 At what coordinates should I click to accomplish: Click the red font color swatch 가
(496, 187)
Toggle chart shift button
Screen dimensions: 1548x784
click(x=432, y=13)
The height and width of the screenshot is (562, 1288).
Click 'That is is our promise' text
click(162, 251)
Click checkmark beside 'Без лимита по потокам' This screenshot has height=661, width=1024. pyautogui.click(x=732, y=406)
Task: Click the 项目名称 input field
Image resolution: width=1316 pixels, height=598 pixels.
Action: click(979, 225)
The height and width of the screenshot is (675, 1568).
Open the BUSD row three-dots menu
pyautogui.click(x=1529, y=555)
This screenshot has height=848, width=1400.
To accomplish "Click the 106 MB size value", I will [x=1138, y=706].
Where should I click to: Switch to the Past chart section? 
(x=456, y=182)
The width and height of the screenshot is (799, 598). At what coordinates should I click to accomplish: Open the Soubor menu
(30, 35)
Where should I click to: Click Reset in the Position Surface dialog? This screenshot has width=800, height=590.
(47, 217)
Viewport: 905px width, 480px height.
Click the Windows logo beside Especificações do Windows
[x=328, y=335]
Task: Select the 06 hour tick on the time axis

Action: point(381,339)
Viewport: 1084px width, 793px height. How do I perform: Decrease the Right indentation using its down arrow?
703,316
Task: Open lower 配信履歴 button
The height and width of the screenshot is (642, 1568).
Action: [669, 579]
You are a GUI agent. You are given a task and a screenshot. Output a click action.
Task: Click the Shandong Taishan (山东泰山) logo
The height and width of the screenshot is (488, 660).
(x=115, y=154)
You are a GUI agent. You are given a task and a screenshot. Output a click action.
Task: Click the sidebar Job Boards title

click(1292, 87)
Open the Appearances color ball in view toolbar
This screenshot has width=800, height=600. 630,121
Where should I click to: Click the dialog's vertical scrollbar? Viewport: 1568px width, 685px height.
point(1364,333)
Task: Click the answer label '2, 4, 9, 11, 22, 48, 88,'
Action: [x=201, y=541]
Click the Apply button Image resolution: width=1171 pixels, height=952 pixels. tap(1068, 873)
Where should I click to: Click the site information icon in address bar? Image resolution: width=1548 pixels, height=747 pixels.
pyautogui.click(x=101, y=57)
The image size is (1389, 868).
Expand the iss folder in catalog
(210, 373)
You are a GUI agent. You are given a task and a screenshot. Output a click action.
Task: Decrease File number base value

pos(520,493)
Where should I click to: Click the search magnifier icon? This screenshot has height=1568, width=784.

— Exercise goal —
Each line must be given again exactly as written above.

— Solution to this problem —
 At what coordinates should I click to accomplish: Click the red font color swatch 가
(496, 187)
Toggle chart shift button
Screen dimensions: 1548x784
click(x=432, y=13)
The height and width of the screenshot is (562, 1288).
Click 'That is is our promise' text
click(162, 251)
Click checkmark beside 'Без лимита по потокам' This screenshot has height=661, width=1024. pyautogui.click(x=732, y=406)
Task: Click the 项目名称 input field
Image resolution: width=1316 pixels, height=598 pixels.
Action: click(979, 225)
The height and width of the screenshot is (675, 1568).
Open the BUSD row three-dots menu
pyautogui.click(x=1529, y=555)
This screenshot has height=848, width=1400.
To accomplish "Click the 106 MB size value", I will [x=1138, y=706].
Where should I click to: Switch to the Past chart section? 
(x=456, y=182)
The width and height of the screenshot is (799, 598). At what coordinates should I click to accomplish: Open the Soubor menu
(30, 35)
Where should I click to: Click Reset in the Position Surface dialog? This screenshot has width=800, height=590.
(47, 217)
Viewport: 905px width, 480px height.
Click the Windows logo beside Especificações do Windows
[x=328, y=335]
Task: Select the 06 hour tick on the time axis

Action: point(381,339)
Viewport: 1084px width, 793px height. How do I perform: Decrease the Right indentation using its down arrow?
703,316
Task: Open lower 配信履歴 button
The height and width of the screenshot is (642, 1568).
Action: [669, 579]
You are a GUI agent. You are given a task and a screenshot. Output a click action.
Task: Click the Shandong Taishan (山东泰山) logo
The height and width of the screenshot is (488, 660).
(x=115, y=154)
You are a GUI agent. You are given a task and a screenshot. Output a click action.
Task: Click the sidebar Job Boards title

click(1292, 87)
Open the Appearances color ball in view toolbar
This screenshot has width=800, height=600. 630,121
Where should I click to: Click the dialog's vertical scrollbar? Viewport: 1568px width, 685px height.
point(1364,333)
Task: Click the answer label '2, 4, 9, 11, 22, 48, 88,'
Action: [x=201, y=541]
Click the Apply button Image resolution: width=1171 pixels, height=952 pixels. tap(1068, 873)
Where should I click to: Click the site information icon in address bar? Image resolution: width=1548 pixels, height=747 pixels.
pyautogui.click(x=101, y=57)
The image size is (1389, 868).
Expand the iss folder in catalog
(210, 373)
You are a GUI agent. You are given a task and a screenshot. Output a click action.
Task: Decrease File number base value

pos(520,493)
Where should I click to: Click the search magnifier icon? This screenshot has height=1568, width=784.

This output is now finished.